Rights of Shareholders Owning No Less Than 10% of the Company’s Shares
Shareholders who hold no less than 10% of the company’s shares may, subject to certain conditions,
- demand that an extraordinary general meeting be called to address a specific issue;
- demand that a minority dividend be distributed;
- demand that decisions concerning the adoption of the company’s financial statements, the distribution of assets and the discharge from liability of the directors and managing director be deferred to a continuation meeting;
- bring an action against the company’s directors, the managing director, or another shareholder for the payment of damages to the company; and
- propose that a special audit be carried out (in addition to the support of a sufficient number of votes at the general meeting, this also requires that the Regional State Administrative Agency approves the application for the special audit).

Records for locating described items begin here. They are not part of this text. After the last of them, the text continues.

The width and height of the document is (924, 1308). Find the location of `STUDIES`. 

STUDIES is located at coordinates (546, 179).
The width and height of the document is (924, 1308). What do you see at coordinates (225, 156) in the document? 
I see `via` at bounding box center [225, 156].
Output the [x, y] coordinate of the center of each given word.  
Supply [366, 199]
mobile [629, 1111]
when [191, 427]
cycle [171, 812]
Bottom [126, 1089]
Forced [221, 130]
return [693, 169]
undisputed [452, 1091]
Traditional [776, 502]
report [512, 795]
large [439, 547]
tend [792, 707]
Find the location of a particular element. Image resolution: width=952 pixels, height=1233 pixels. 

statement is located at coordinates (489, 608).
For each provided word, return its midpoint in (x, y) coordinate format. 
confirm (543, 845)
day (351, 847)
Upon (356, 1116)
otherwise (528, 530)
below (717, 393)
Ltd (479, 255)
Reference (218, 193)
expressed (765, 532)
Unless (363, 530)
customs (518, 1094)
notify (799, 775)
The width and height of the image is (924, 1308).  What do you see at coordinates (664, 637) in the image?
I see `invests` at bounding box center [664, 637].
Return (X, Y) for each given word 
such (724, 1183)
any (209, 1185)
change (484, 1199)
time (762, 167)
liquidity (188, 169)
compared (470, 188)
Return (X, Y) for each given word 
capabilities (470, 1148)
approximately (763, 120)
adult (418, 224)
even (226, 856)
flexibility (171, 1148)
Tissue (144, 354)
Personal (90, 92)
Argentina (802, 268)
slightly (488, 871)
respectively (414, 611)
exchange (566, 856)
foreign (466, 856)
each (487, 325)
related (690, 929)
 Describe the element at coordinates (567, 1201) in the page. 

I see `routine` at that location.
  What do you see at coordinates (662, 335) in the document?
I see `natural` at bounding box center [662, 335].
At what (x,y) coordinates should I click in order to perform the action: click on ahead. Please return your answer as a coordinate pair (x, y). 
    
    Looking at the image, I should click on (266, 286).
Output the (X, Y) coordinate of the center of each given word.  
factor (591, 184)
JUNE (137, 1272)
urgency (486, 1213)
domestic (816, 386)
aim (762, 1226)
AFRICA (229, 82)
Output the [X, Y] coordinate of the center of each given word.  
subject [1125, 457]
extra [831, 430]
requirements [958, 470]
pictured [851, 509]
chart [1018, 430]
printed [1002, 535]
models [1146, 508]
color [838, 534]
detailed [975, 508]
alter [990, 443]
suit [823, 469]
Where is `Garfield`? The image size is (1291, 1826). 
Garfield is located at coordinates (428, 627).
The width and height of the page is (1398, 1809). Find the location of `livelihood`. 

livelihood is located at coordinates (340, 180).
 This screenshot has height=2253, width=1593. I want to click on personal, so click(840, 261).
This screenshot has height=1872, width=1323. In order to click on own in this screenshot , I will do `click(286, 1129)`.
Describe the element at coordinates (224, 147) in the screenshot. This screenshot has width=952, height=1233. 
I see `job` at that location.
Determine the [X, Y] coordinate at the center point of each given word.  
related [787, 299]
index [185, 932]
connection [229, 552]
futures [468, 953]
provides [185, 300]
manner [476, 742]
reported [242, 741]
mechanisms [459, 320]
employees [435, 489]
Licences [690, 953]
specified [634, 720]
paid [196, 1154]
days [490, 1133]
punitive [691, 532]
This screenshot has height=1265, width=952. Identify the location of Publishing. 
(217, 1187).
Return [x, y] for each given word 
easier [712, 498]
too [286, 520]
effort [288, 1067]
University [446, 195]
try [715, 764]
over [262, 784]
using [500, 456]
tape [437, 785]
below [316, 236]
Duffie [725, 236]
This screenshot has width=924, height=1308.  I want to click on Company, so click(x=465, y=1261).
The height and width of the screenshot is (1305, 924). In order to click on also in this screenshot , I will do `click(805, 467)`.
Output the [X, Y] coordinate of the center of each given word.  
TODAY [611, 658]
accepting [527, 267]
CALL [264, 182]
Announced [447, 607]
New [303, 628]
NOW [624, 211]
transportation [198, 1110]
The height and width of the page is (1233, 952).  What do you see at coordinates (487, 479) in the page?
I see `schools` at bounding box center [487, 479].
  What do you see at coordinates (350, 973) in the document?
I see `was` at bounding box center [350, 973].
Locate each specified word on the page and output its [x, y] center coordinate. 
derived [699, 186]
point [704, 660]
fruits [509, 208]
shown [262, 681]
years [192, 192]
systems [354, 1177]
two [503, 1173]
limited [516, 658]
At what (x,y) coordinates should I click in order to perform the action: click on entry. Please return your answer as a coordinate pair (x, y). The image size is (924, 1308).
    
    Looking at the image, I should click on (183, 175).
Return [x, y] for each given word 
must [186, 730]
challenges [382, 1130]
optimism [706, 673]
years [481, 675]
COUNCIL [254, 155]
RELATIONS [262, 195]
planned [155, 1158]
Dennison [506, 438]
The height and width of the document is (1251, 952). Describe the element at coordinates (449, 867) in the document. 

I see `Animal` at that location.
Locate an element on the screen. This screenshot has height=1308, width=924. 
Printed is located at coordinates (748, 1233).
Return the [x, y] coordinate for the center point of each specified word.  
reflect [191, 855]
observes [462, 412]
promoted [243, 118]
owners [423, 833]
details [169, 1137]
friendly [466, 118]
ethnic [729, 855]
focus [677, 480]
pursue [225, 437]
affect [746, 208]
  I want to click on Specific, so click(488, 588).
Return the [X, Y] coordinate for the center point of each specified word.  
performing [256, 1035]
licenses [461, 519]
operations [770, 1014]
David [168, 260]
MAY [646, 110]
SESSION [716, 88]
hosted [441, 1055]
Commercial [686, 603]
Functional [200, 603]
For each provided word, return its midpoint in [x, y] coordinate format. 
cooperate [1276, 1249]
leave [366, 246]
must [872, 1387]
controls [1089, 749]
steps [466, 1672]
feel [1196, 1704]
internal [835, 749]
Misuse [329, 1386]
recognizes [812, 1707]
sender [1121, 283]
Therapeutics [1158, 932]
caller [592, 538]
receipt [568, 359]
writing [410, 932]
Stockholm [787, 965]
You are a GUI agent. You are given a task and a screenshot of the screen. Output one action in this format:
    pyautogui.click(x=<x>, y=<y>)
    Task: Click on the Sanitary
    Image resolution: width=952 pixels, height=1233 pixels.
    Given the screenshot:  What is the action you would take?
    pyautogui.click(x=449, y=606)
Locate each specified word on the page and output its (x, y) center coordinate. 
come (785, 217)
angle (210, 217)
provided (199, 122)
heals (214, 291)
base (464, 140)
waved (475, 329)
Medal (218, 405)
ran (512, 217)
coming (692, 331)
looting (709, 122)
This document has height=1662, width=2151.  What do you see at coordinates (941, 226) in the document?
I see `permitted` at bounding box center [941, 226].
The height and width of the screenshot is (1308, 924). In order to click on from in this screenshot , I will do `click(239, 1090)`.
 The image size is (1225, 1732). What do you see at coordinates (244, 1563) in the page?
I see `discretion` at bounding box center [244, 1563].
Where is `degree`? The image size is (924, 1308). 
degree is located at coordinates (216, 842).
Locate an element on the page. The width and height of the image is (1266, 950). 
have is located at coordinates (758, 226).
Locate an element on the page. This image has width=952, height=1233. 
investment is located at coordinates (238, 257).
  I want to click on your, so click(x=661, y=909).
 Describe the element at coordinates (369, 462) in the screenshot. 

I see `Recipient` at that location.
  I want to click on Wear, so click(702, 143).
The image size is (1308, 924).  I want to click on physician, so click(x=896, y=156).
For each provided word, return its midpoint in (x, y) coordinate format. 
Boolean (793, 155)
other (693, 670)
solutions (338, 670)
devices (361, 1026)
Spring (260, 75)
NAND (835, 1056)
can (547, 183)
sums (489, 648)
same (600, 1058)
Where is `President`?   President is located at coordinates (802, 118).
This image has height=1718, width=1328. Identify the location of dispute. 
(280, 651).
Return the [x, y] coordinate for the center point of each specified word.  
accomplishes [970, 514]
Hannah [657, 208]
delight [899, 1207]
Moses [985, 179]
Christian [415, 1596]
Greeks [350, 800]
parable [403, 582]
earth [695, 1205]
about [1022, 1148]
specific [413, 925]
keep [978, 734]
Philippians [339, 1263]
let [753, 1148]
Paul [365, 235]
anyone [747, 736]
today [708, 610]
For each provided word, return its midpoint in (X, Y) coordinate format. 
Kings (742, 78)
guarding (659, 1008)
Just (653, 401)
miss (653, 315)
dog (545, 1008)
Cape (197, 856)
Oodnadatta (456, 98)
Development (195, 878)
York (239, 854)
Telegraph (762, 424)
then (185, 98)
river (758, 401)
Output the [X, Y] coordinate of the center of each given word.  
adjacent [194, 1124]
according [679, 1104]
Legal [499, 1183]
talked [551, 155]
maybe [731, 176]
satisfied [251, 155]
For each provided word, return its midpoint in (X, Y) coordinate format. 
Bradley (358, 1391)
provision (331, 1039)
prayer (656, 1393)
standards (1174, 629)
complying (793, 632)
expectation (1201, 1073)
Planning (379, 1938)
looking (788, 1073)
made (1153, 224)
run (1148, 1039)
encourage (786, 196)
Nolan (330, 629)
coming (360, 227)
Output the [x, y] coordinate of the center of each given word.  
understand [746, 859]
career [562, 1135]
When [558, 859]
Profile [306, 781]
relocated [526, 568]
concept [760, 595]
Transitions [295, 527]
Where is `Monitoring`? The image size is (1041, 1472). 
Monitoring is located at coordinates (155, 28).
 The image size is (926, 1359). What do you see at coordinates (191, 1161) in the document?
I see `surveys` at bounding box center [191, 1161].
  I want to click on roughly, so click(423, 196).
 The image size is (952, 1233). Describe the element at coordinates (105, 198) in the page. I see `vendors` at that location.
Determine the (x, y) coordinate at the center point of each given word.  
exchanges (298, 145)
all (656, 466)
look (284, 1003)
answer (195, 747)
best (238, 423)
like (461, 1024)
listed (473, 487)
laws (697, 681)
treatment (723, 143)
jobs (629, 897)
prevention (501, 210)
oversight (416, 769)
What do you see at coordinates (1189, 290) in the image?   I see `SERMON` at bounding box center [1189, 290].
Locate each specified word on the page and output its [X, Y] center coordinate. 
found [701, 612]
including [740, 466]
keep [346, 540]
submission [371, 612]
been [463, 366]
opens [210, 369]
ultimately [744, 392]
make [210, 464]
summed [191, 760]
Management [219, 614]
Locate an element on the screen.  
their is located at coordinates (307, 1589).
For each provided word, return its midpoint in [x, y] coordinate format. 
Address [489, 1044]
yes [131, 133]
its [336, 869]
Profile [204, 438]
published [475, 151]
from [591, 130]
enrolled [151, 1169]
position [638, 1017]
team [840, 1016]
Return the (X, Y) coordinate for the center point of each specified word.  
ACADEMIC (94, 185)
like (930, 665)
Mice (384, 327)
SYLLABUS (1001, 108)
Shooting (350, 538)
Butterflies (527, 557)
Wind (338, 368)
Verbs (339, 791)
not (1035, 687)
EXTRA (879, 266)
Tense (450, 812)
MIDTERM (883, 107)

Right to Request Information and Submit Draft Resolutions
Every shareholder has the right to request information about any of the items on the agenda of a general meeting. At the annual general meeting, the right to request information covers the company’s financial situation on a more general level. Shareholders also have the right to submit proposals for decisions that fall within the competence of the general meeting and that are on the agenda of that meeting.
Shareholders have the right to have a matter falling within the competence of the general meeting dealt with by the general meeting, provided that the shareholder so demands in writing from the board of directors well in advance, so that the matter can be included in the meeting notice.